:: Recorded data

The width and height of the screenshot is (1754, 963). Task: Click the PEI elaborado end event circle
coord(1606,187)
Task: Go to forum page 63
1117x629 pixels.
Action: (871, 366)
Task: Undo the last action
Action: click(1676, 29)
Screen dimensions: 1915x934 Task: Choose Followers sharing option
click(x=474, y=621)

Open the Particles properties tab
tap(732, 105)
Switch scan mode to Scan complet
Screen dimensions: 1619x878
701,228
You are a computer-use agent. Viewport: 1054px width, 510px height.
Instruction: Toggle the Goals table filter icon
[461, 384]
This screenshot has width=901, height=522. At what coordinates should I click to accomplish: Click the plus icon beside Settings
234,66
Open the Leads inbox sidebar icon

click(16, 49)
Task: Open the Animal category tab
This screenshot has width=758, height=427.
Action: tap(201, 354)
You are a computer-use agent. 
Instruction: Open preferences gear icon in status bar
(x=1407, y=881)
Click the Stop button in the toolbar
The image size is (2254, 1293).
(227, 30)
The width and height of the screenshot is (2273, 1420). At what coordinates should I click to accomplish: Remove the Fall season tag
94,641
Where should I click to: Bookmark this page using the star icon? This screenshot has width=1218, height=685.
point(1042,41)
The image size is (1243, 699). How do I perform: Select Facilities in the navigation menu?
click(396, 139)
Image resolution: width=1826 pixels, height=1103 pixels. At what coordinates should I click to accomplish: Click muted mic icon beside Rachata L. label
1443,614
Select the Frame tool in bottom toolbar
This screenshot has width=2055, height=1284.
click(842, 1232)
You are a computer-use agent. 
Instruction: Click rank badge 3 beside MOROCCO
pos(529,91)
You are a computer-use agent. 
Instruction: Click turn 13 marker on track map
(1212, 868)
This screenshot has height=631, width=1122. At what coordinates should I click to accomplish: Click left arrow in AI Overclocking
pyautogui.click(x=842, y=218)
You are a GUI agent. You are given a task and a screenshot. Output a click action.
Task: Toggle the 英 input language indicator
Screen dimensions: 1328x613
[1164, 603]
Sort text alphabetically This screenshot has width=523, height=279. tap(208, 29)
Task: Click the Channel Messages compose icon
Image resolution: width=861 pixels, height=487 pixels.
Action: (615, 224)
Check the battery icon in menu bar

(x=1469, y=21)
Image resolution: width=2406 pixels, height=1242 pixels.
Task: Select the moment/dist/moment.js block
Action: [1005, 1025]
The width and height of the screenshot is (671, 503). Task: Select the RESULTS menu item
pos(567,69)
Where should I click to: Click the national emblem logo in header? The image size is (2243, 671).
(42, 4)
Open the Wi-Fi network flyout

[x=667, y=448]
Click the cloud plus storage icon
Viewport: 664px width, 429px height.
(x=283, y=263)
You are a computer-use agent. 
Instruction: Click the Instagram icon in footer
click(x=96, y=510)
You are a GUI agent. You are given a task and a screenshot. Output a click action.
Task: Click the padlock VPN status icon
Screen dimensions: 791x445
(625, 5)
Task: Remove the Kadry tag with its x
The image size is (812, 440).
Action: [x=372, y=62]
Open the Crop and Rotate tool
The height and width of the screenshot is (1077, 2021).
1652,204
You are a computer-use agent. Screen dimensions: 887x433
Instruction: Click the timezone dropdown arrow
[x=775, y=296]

::::

- **Assigned task**: Transcribe every record above exactly as it appears.

- **Response area**:
The width and height of the screenshot is (1754, 963). Task: Click the PEI elaborado end event circle
coord(1606,187)
Task: Go to forum page 63
1117x629 pixels.
Action: (871, 366)
Task: Undo the last action
Action: click(1676, 29)
Screen dimensions: 1915x934 Task: Choose Followers sharing option
click(x=474, y=621)

Open the Particles properties tab
tap(732, 105)
Switch scan mode to Scan complet
Screen dimensions: 1619x878
701,228
You are a computer-use agent. Viewport: 1054px width, 510px height.
Instruction: Toggle the Goals table filter icon
[461, 384]
This screenshot has width=901, height=522. At what coordinates should I click to accomplish: Click the plus icon beside Settings
234,66
Open the Leads inbox sidebar icon

click(16, 49)
Task: Open the Animal category tab
This screenshot has width=758, height=427.
Action: tap(201, 354)
You are a computer-use agent. 
Instruction: Open preferences gear icon in status bar
(x=1407, y=881)
Click the Stop button in the toolbar
The image size is (2254, 1293).
(227, 30)
The width and height of the screenshot is (2273, 1420). At what coordinates should I click to accomplish: Remove the Fall season tag
94,641
Where should I click to: Bookmark this page using the star icon? This screenshot has width=1218, height=685.
point(1042,41)
The image size is (1243, 699). How do I perform: Select Facilities in the navigation menu?
click(396, 139)
Image resolution: width=1826 pixels, height=1103 pixels. At what coordinates should I click to accomplish: Click muted mic icon beside Rachata L. label
1443,614
Select the Frame tool in bottom toolbar
This screenshot has width=2055, height=1284.
click(842, 1232)
You are a computer-use agent. 
Instruction: Click rank badge 3 beside MOROCCO
pos(529,91)
You are a computer-use agent. 
Instruction: Click turn 13 marker on track map
(1212, 868)
This screenshot has height=631, width=1122. At what coordinates should I click to accomplish: Click left arrow in AI Overclocking
pyautogui.click(x=842, y=218)
You are a GUI agent. You are given a task and a screenshot. Output a click action.
Task: Toggle the 英 input language indicator
Screen dimensions: 1328x613
[1164, 603]
Sort text alphabetically This screenshot has width=523, height=279. tap(208, 29)
Task: Click the Channel Messages compose icon
Image resolution: width=861 pixels, height=487 pixels.
Action: (615, 224)
Check the battery icon in menu bar

(x=1469, y=21)
Image resolution: width=2406 pixels, height=1242 pixels.
Task: Select the moment/dist/moment.js block
Action: [1005, 1025]
The width and height of the screenshot is (671, 503). Task: Select the RESULTS menu item
pos(567,69)
Where should I click to: Click the national emblem logo in header? The image size is (2243, 671).
(42, 4)
Open the Wi-Fi network flyout

[x=667, y=448]
Click the cloud plus storage icon
Viewport: 664px width, 429px height.
(x=283, y=263)
You are a computer-use agent. 
Instruction: Click the Instagram icon in footer
click(x=96, y=510)
You are a GUI agent. You are given a task and a screenshot. Output a click action.
Task: Click the padlock VPN status icon
Screen dimensions: 791x445
(625, 5)
Task: Remove the Kadry tag with its x
The image size is (812, 440).
Action: [x=372, y=62]
Open the Crop and Rotate tool
The height and width of the screenshot is (1077, 2021).
1652,204
You are a computer-use agent. Screen dimensions: 887x433
Instruction: Click the timezone dropdown arrow
[x=775, y=296]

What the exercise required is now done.